*Work item*.
The finished copy must match the records exactly, except that it contains no pictures.

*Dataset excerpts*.

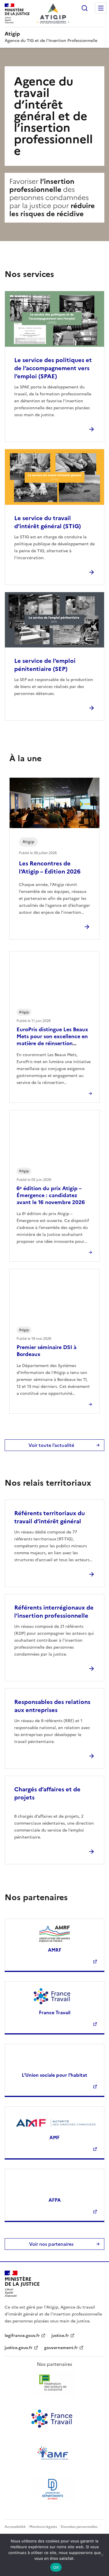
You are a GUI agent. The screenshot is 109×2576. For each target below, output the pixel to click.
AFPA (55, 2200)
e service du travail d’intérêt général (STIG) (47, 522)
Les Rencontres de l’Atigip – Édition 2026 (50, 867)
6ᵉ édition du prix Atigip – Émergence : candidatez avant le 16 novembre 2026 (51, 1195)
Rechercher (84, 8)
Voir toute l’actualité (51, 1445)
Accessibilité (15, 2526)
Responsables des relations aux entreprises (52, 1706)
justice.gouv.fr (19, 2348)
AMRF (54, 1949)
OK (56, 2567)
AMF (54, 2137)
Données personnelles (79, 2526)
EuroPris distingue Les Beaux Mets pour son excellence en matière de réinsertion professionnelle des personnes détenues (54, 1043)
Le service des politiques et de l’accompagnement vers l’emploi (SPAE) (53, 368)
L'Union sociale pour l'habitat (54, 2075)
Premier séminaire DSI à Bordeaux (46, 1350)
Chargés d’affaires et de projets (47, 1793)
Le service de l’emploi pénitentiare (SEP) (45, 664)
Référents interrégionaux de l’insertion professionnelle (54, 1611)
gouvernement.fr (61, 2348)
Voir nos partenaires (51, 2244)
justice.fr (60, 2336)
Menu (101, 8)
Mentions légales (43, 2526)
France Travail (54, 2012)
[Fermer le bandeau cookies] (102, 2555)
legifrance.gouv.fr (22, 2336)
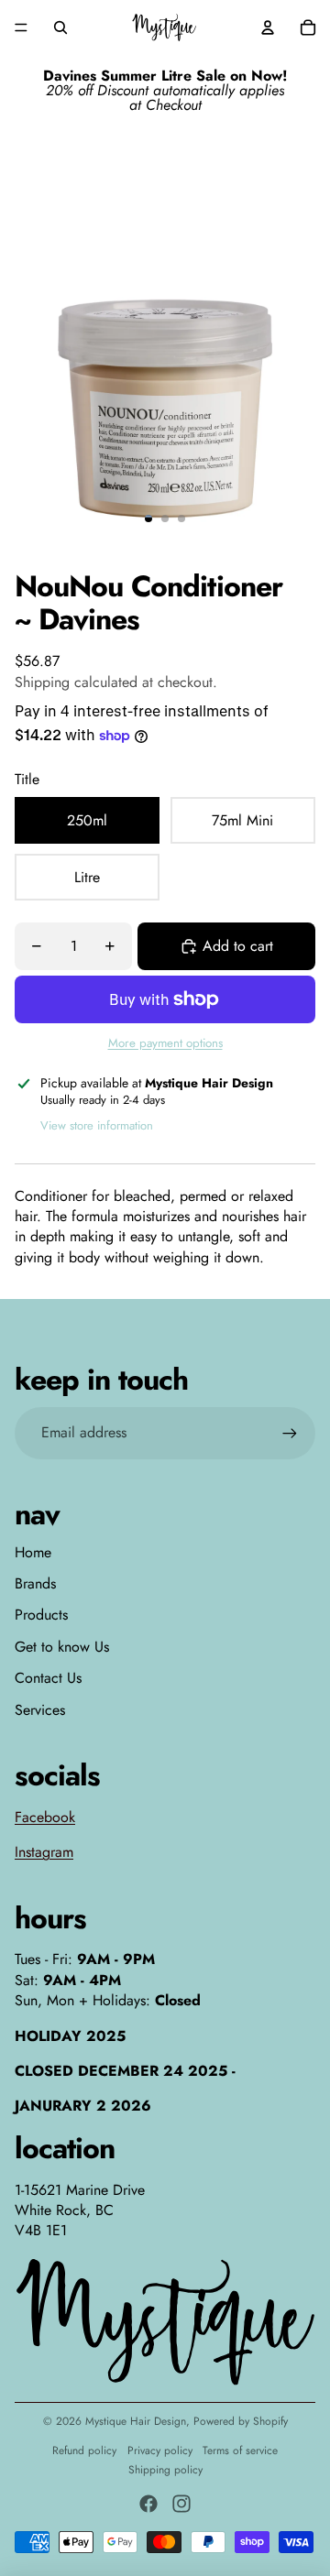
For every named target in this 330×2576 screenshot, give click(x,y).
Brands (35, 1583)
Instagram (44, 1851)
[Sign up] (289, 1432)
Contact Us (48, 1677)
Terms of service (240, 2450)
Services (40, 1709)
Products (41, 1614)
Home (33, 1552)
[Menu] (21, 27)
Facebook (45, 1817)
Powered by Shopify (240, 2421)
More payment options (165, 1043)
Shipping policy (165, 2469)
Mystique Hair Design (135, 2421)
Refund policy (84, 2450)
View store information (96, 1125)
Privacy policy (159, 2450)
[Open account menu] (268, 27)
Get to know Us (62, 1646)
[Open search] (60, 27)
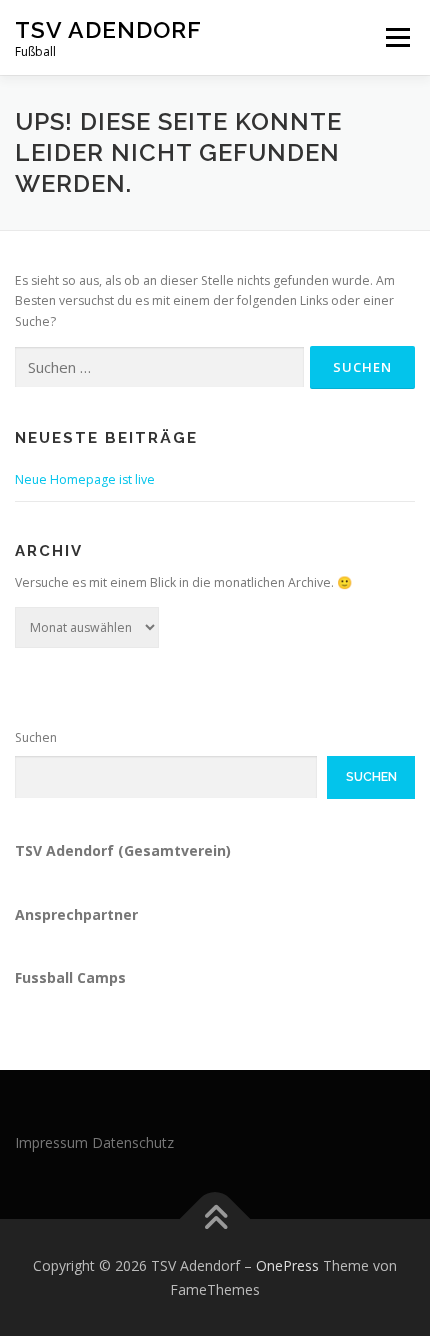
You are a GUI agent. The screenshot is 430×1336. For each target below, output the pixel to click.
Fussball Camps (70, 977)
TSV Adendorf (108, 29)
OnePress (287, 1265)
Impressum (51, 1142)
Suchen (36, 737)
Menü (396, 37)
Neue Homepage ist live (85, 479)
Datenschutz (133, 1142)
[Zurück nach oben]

*Exercise answer*.
You are a GUI agent. The screenshot is 109×2576. For each target below, output the pixel to click.
AFPA (55, 2200)
e service du travail d’intérêt général (STIG) (47, 522)
Les Rencontres de l’Atigip – Édition 2026 (50, 867)
6ᵉ édition du prix Atigip – Émergence : candidatez avant le 16 novembre 2026 (51, 1195)
Rechercher (84, 8)
Voir toute l’actualité (51, 1445)
Accessibilité (15, 2526)
Responsables des relations aux entreprises (52, 1706)
justice.gouv.fr (19, 2348)
AMRF (54, 1949)
OK (56, 2567)
AMF (54, 2137)
Données personnelles (79, 2526)
EuroPris distingue Les Beaux Mets pour son excellence en matière de réinsertion professionnelle des personnes détenues (54, 1043)
Le service des politiques et de l’accompagnement vers l’emploi (SPAE) (53, 368)
L'Union sociale pour l'habitat (54, 2075)
Premier séminaire DSI à Bordeaux (46, 1350)
Chargés d’affaires et de projets (47, 1793)
Le service de l’emploi pénitentiare (SEP) (45, 664)
Référents interrégionaux de l’insertion professionnelle (54, 1611)
gouvernement.fr (61, 2348)
Voir nos partenaires (51, 2244)
justice.fr (60, 2336)
Menu (101, 8)
Mentions légales (43, 2526)
France Travail (54, 2012)
[Fermer le bandeau cookies] (102, 2555)
legifrance.gouv.fr (22, 2336)
For every named target in this 330×2576 screenshot, give click(x,y).
Brands (35, 1583)
Instagram (44, 1851)
[Sign up] (289, 1432)
Contact Us (48, 1677)
Terms of service (240, 2450)
Services (40, 1709)
Products (41, 1614)
Home (33, 1552)
[Menu] (21, 27)
Facebook (45, 1817)
Powered by Shopify (240, 2421)
More payment options (165, 1043)
Shipping policy (165, 2469)
Mystique Hair Design (135, 2421)
Refund policy (84, 2450)
View store information (96, 1125)
Privacy policy (159, 2450)
[Open account menu] (268, 27)
Get to know Us (62, 1646)
[Open search] (60, 27)
You are a GUI agent. The screenshot is 430×1336. For each target below, output the pixel to click.
Fussball Camps (70, 977)
TSV Adendorf (108, 29)
OnePress (287, 1265)
Impressum (51, 1142)
Suchen (36, 737)
Menü (396, 37)
Neue Homepage ist live (85, 479)
Datenschutz (133, 1142)
[Zurück nach oben]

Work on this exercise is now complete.